Eponymysing Dr Dozer

Thursday, December 22, 2005

holiday

Holiday comming up. My house is a mess. Got a working shower and kitchen, the heating works and my doors lock. But, most walls don't have wallpaper (some don't have plaster) and there's no carpet downstairs. Family arrive in a few hourse. Joy!

Been doing my bit for wikipedia - an article a day keeps the register at bay - but my spelling and grammar perhaps count against my improvements to content. Perhaps the articles hould be spell-checked?

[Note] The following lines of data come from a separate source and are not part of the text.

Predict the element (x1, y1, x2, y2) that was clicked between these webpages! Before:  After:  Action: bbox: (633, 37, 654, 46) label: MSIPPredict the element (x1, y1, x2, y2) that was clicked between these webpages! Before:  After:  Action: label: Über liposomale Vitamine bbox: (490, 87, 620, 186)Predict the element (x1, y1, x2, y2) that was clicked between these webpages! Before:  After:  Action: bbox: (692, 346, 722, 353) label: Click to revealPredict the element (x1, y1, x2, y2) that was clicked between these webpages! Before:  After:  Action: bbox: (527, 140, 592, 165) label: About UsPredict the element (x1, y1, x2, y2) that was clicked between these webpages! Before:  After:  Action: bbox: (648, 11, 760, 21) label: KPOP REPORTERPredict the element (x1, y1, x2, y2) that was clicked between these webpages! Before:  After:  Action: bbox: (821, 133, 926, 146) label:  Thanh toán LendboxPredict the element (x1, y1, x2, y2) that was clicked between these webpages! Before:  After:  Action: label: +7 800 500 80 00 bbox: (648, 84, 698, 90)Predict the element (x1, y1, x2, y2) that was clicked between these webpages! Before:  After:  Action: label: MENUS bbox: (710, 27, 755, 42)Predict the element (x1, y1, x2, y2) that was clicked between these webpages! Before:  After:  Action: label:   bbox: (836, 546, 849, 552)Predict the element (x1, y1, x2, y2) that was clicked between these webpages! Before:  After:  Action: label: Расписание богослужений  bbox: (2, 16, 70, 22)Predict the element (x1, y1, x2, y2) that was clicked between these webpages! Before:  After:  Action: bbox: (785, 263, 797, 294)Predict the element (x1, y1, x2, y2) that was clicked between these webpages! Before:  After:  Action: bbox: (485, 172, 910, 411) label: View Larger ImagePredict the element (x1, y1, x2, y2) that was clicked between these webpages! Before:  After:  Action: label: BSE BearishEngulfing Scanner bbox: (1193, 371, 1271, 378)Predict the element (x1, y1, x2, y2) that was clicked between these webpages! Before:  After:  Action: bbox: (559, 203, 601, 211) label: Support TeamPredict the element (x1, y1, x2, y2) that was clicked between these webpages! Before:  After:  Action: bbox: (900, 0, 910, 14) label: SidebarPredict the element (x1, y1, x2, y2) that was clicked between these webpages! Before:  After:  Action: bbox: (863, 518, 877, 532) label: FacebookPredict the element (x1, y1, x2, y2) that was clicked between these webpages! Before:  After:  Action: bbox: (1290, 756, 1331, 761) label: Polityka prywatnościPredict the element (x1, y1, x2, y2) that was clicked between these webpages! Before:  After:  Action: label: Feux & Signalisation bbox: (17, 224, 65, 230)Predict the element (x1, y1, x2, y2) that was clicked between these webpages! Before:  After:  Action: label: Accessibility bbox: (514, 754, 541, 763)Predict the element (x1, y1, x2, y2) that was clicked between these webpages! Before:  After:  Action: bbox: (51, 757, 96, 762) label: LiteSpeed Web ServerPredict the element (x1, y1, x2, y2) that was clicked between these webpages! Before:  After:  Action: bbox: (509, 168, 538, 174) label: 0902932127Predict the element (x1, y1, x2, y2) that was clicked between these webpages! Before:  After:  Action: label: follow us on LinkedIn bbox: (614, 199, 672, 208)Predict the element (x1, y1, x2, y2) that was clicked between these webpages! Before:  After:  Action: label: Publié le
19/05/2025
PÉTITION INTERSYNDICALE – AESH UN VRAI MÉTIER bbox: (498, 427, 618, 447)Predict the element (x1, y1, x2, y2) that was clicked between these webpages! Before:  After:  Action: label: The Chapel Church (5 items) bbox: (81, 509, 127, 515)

Reading my way through a load of sci-fi. Couldn't finnish Disaster Area - found it just a bit turgid. Like P K Dick without the art. Hey ho. Started Systems of the World, so hope to have completed that trillogy before the holiday is out.

Wednesday, November 23, 2005

Revisiting symbols

I'm taking yet another look at the bjv2 biological symbols model. This time I've sliced it differently yet again. Ambiguity represents things that are potentially ambiguous. Symbol represents things that are not ambiguous. Token is a super-interface of both. Alphabets are over Symbols and have methods to obtain Ambiguities for symbols. A TokenBuffer contains tokens and is specialised for AmbiguityBuffer and SymbolBuffer. Similarly, the io tokenization stuff works with Tokens, and it may be necisary to specialise this for ambiguities and symbols.

I hope that this particular way of slicing things will give a better level of control over the symbols, their stoorage and extra API that particular symbol classes expose. Also, I'm hoping to be able to retro-fit basis symbols and use annotations to code-generate mapping functions to extract components of the basis symbols with full type-safety. For example, I want to be able to have an alignment with getQuery(), getSource() and getState(), where we know the classes of the tree components, and can extract a TokenBuffer for just one component of this e.g. the state, still with type-safety.

So - now the API is roughly in place, I need to write some apps that use this, fill in the booring implementation code and see how easy/prety it is to use.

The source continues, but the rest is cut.